À cela s'ajoute un travail de réédition mené de concert avec la maison Anne Carrière, de 1997 à 2003. Elle préface ainsi les rééditions des Yeux en face des trous (2000), À Rebrousse-poil (2001), Je fus un Saint (2002), Walther, ce Boche mon ami (2003). Elle se consacre également à l'édition première de textes inédits : Récits des friches et des bois (1997), Du Côté des Bordes (1998), et Toute la Terre est au Seigneur (2000), avant, en 2012, d'achever cette aventure avec les éditions Anne Carrière, par la parution de Prélude à l'aventure. Une nouvelle histoire éditoriale commence en 2019 avec Voyage au Maroc, et se poursuit en 2021 avec Voyage en pays celtes, deux ouvrages consacrés au aquarelles et aux gouaches de son père, parus tous deux à L'Atelier des Noyers.
Elle mène, en parallèle de cet abondant travail, et de sa vie familiale - auxquels il faut ajouter ses réponses aux sollicitations journalistiques, l'organisation ou la participation à de nombreuses expositions, un souci permanent de sauvegarde de tous les pans de l'œuvre de son père et, bien sûr, le tri et lecture des abondants documents qui y sont liés - un ouvrage de romancière. Elle publie son premier roman Confidences des deux rivages chez Anne Carrière, en 1999. Puis, pour les Éditions de l'Armançon, elle écrit Petites histoires douces amère, un recueil de nouvelles (2011) et Cœur de voyou, roman (2013), Colombe et Brutus, mœurs et caractères, roman (2015). Oh, mon beau Titus ! Tribulations et autres Cocasseries en terre des hommes, paru en 2017 chez le même éditeur, est son dernier roman.

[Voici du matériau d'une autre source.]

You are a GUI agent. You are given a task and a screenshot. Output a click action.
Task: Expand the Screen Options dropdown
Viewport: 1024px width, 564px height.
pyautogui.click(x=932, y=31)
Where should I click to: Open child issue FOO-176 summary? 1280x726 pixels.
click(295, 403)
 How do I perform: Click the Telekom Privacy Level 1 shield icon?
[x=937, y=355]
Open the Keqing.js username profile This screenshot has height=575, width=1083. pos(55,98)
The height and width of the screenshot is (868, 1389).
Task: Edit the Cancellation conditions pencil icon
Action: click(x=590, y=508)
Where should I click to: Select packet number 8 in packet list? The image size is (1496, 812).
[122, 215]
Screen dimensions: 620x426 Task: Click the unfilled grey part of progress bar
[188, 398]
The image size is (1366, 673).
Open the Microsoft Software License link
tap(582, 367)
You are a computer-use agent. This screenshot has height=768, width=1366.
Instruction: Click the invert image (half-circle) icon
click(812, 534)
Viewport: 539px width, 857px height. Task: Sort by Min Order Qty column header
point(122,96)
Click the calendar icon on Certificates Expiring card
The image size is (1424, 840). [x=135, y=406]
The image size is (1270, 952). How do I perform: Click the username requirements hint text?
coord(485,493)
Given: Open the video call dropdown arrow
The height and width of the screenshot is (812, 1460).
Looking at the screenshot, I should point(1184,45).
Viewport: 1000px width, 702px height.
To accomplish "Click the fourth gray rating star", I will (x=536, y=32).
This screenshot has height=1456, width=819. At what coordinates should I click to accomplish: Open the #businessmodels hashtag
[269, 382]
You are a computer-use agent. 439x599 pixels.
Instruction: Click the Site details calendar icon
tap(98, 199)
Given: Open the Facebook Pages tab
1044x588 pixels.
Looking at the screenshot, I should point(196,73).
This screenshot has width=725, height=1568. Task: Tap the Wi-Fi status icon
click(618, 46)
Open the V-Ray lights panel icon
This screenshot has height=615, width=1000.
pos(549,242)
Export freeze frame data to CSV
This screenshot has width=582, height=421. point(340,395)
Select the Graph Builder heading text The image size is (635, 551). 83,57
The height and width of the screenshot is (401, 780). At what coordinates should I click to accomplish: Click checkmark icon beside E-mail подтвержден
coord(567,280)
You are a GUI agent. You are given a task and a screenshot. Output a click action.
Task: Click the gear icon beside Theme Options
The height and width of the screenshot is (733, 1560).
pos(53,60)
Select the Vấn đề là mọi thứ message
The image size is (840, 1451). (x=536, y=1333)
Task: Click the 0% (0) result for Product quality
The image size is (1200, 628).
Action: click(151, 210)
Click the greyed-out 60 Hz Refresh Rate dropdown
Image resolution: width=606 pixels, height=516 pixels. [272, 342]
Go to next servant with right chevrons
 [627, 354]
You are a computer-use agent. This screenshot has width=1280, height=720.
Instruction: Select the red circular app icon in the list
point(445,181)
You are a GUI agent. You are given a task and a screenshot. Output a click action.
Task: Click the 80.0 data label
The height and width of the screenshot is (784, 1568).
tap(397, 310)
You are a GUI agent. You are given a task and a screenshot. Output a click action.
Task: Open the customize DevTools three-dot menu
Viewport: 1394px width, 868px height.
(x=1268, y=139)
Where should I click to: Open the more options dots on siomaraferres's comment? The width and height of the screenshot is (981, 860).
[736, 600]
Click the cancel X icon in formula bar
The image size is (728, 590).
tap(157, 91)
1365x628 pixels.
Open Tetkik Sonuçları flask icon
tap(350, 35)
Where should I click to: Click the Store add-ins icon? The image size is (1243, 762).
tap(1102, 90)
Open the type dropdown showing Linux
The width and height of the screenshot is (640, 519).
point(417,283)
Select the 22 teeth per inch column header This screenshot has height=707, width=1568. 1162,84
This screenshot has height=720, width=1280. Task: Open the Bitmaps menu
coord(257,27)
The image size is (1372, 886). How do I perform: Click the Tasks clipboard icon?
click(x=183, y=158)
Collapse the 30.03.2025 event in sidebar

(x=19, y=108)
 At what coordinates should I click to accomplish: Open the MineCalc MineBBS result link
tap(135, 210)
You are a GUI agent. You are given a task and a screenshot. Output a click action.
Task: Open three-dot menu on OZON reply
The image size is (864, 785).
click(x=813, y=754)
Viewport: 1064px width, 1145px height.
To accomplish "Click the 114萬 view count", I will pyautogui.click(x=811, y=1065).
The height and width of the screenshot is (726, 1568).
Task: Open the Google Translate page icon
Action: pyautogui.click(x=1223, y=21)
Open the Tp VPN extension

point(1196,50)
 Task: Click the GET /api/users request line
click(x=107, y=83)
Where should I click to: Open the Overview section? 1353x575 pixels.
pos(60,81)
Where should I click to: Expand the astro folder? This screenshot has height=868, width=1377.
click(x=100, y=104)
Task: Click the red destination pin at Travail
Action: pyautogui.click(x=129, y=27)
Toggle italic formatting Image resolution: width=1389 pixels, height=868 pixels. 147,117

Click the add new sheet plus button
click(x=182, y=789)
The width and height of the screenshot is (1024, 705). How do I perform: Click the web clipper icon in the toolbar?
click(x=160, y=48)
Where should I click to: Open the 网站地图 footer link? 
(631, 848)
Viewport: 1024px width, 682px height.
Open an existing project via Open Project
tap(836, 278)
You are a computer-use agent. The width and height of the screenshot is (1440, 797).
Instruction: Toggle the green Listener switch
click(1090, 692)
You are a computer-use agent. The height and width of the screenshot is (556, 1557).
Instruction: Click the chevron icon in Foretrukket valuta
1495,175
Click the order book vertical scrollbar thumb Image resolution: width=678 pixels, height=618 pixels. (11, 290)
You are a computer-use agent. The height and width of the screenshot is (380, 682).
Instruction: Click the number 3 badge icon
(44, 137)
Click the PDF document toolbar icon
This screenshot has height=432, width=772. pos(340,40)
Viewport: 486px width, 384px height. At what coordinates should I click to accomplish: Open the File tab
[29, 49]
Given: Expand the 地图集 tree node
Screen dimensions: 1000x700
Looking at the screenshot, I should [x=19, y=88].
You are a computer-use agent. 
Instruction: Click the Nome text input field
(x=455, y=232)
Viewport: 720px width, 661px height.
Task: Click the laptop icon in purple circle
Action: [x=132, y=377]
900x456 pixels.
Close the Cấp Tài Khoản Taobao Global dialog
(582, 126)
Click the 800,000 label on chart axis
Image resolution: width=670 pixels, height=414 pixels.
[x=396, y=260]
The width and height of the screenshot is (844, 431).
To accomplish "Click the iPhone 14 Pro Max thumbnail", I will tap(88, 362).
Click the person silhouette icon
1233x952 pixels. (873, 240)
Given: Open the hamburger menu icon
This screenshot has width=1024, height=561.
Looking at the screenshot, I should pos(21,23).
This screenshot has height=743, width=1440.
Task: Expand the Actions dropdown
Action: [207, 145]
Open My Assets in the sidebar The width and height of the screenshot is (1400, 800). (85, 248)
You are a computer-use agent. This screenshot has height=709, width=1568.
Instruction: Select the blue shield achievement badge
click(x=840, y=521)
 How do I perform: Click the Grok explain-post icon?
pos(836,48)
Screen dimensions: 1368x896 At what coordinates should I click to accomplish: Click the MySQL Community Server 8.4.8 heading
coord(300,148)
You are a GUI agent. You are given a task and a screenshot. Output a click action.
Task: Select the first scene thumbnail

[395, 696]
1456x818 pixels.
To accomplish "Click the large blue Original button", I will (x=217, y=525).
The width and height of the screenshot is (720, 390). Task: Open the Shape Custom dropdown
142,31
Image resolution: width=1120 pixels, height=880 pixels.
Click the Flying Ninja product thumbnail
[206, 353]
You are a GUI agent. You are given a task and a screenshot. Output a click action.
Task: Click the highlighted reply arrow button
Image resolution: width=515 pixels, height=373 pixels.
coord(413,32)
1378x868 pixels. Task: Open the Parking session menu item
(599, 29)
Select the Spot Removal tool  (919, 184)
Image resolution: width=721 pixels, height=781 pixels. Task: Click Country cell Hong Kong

Sans doute aidée dans son travail sur Henri Vincenot par sa double casquette de professeur de français et de chercheuse - elle soutient, en 1981, sa thèse sur Le thème de la profondeur et de l'origine dans l'œuvre en prose de Gérard de Nerval à l'Université de Bordeaux III (sous la direction de Claude-Gilbert Dubois), elle a ainsi assuré pendant près de quarante années, la pérennité de l'œuvre d'Henri Vincenot, et bien plus encore : sa défense et son illustration, menée jusqu'au bout de sa vie, et dans tous les domaines. Lisez, pour vous en convaincre son texte consacré au hameau de la Peurrie, épicentre de l'œuvre de son père : « Une réalité entre Arcadie et Utopie : le hameau de la Peurrie dans la vie et l’œuvre d' Henri Vincenot » (Actes des Rencontres Henri Vincenot, Précy-sous-Thil, Éditions de l'Armançon, 1993).
La Société Henri Vincenot et l'ensemble de ses amis rendent hommage à sa Présidente d'honneur, dont le soutien indéfectible, et la grande confiance et l'amitié accordés depuis un jour de l'automne 2021, ont été les ferments d'une nouvelle aventure. Tout ceux qui l'ont connue pourront témoigner de sa détermination, de sa curiosité mêlée de jovialité, de son immense générosité - sans laquelle il ne nous serait pas donné d'admirer des œuvres d'Henri Vincenot, notamment au Musée de la Vie bourguignonne (Dijon), ou à Paray-le-Monial.
Fidèle à l'esprit qui l'anima durant toutes ces années, la Société Henri Vincenot poursuivra le travail qu'elle a commencé.